When I was a developer on some enterprise software, our pattern was that while features were developed against the newest codebase, bug-fixing was done against the oldest supported version that exhibited the bug, and then rolled forward from there to all other releases.
This avoided the cherry picking entirely.
(I understand this wouldn't be a good fit for linux kernel development, but it is an approach I've seen work well)
Maybe linus' fix should have been added as separate commit to a branch instead of putting the fix in the merge commit itself? Then the entire branch could be taken and rebased, or at least the range cherry-picked.
Indeed, this is called an "evil merge" [1], and here's [2] even an email with Linus mentioning it. I'm surprised the blog post doesn't mention evil merges by name, as this seems to be a prime example of why they're called evil.
> Can you make a recommendation of a process which doesn't involve cherry-pick commits (or more often patch-sets)?
This is for LTS, Long Term Support. Why would the maintainers be cherry picking candidate patch sets at all? Shouldn't they wait for a release and back port from that? Regular release intervals are 8-10 weeks.
That would be my recommendation, backport only from releases. This is especially the case here because it was a security fix.
Patches have to be in Linus's tree before they land in -stable. That's been the policy for at least as long as I remember. Also, Greg does releases of -stable every week or two -- waiting 8 weeks for patches (that Linus has already merged) makes very little sense.

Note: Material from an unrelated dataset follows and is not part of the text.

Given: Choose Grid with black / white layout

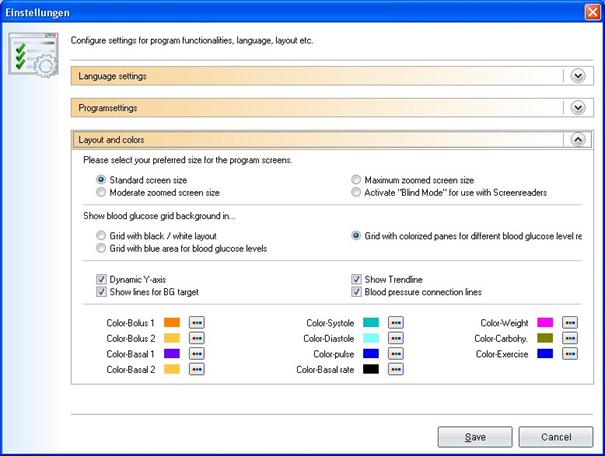Looking at the screenshot, I should (x=101, y=236).
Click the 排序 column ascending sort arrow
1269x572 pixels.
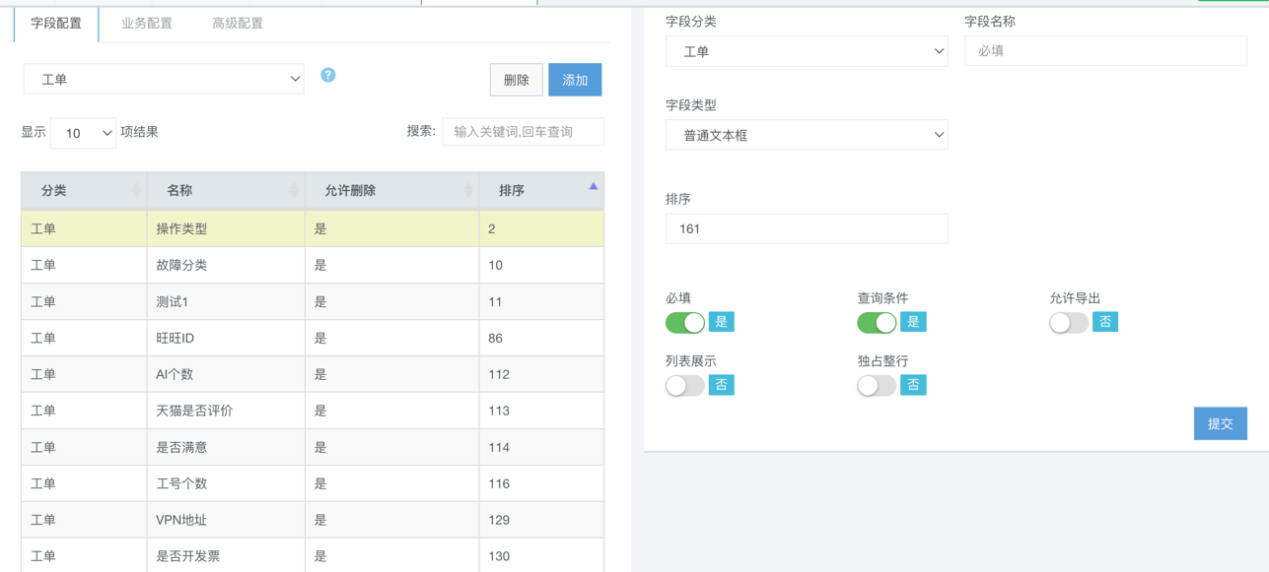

Yes, fixup patches are something that need to be handled separately but Greg has always handled those properly (and good kernel devs use the Fixes: tags and always Cc: stable on those fixup patches). Not to mention you'd need to handle fixup patches even if you did depend on releases (if a bug was introduced in a released version it's usually fixed by the next -rc1 -- so waiting means the newest kernel is broken needlessly for 8 weeks).
Because a significant portion of those changes will conflict, and one will have to go back to each commit that made the changes to figure out the intention of the change.
Easier to back port each set of changes while knowing what the point of the changes are.
Note, your process needs to allow a fix to be developed against V5.1, and back-ported to V4.1.